## ACTIVITY
Every line below that has the string "computer" needs to be copied.
┌──
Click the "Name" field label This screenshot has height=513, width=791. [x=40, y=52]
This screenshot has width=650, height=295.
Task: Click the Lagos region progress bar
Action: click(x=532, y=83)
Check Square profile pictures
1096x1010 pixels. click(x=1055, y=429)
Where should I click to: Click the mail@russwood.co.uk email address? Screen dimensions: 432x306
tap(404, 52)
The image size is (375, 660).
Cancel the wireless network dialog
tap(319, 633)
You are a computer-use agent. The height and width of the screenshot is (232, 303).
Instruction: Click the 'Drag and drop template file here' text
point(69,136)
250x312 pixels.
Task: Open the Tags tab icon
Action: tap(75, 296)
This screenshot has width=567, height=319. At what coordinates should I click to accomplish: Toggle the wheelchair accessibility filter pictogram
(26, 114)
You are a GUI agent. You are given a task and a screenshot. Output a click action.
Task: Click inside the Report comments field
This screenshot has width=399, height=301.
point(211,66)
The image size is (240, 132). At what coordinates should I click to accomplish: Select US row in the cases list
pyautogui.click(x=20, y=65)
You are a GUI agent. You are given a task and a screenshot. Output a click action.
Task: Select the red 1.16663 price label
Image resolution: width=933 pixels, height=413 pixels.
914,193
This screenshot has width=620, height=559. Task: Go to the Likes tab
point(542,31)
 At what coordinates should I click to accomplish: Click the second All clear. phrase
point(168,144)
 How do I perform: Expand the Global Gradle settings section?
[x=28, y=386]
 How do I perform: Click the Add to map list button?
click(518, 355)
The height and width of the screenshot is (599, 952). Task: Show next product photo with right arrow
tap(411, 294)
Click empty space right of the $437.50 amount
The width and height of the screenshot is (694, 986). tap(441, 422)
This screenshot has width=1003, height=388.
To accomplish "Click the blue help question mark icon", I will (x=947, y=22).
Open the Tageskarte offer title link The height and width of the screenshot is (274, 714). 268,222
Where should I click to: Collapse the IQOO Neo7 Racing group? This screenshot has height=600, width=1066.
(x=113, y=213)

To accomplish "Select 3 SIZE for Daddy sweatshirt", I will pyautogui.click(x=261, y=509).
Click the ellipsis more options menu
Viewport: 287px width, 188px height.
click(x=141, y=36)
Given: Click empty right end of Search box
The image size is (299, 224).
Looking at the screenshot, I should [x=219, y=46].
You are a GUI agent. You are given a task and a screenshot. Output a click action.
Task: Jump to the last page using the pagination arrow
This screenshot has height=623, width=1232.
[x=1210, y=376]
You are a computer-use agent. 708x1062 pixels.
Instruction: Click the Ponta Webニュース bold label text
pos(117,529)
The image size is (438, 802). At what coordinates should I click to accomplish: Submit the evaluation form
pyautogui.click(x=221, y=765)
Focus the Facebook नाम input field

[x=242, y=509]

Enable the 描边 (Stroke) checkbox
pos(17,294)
└──
## ANSWER FOR THIS EXERCISE
You are a computer-use agent. The height and width of the screenshot is (232, 303).
You are a computer-use agent. 708x1062 pixels.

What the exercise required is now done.